14. The communication device as claimed in claim 12, wherein

the second amplifier circuit is coupled to a control teuninal of the transistor via the second impedance conversion circuit, and

when the second amplifier circuit amplifies the signal, a bias voltage is applied to the control terminal so that the transistor amplifies the signal inputted from the second amplifier circuit via the control terminal.

15. The communication device as claimed in claim 14, comprising: an auxiliary switch circuit that bypasses the transistor and couples the second impedance conversion circuit with the wiring coupling the first impedance conversion circuit and the output terminal when the second amplifier circuit amplifies the signal and the transistor is in the non-conduction state.

16. The communication device as claimed in claim 15, comprising:

a power feed inductance element that has one terminal coupled to the another terminal of the transistor; and

a power feed transistor that has one terminal coupled to a power supply and another terminal coupled to another terminal of the power feed inductance element, and becomes in a conduction state when the bias voltage is applied to the control terminal of the transistor;

wherein when the transistor is in the non-conduction state and the power feed transistor is in the non-conduction state, the power feed inductance element and the parasitic capacitance between the one terminal and the another terminal of the transistor constitutes a resonant circuit.

17. The communication device as claimed in claim 10, wherein

the first amplifier circuit is larger in a size of an amplifying element than the second amplifier circuit, and configured to output a signal having an output power higher than the second amplifier circuit.

18. The communication device as claimed in claim 10, comprising a capacitor coupled between the connection circuit and the wiring coupling the first impedance conversion circuit and the output terminal.
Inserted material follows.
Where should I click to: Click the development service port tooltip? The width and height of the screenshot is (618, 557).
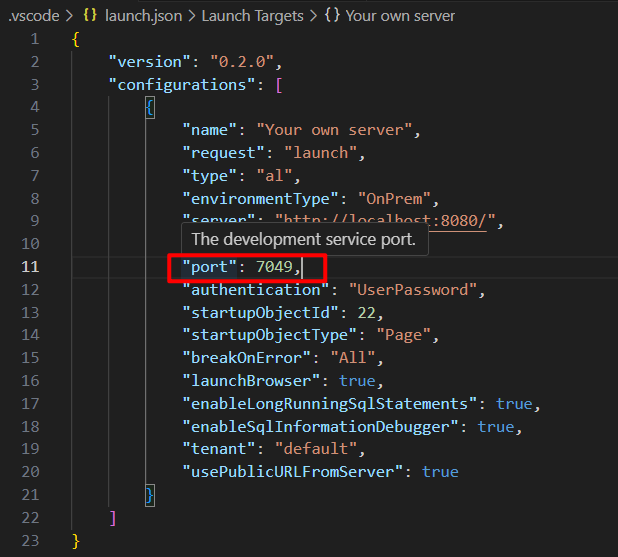[304, 239]
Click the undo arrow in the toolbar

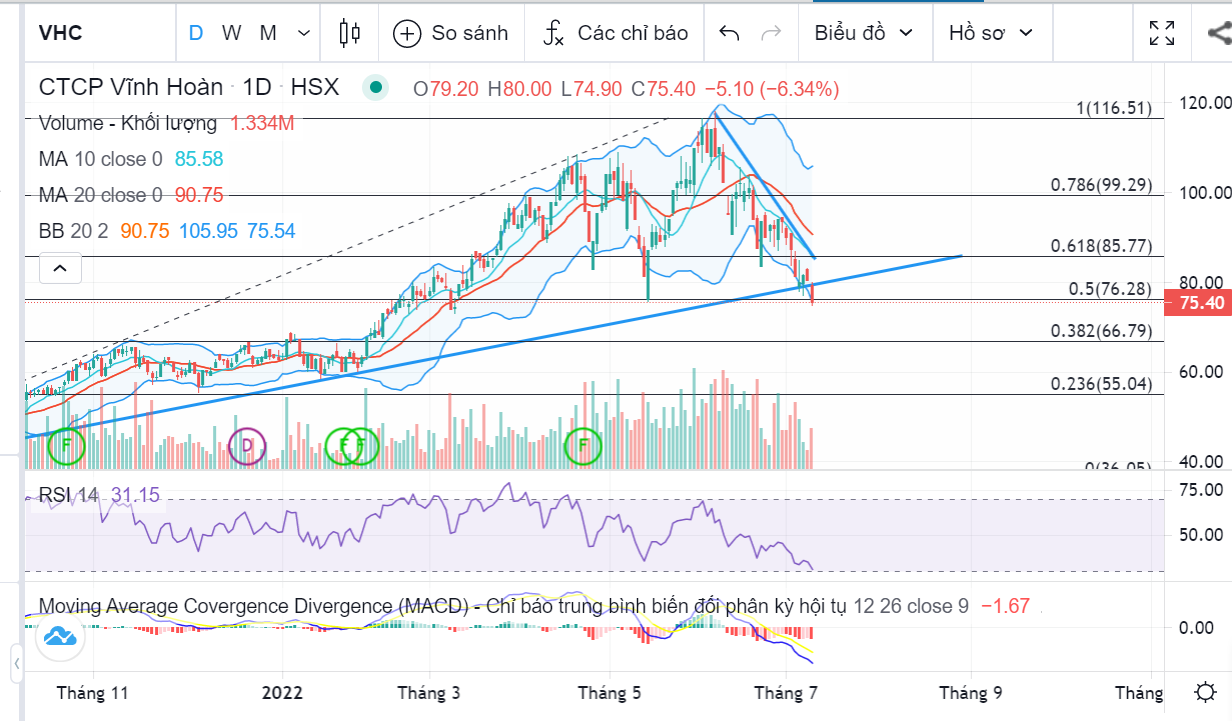(729, 33)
19. The communication device as claimed in claim 10, wherein

the second impedance conversion circuit includes a transformer, a primary side of the transformer is coupled to the second amplifier circuit, one terminal of a secondary side of the transformer is coupled to the wiring coupling the first impedance conversion circuit and the output terminal, and another terminal of the secondary side of the transformer is connected to the reference potential.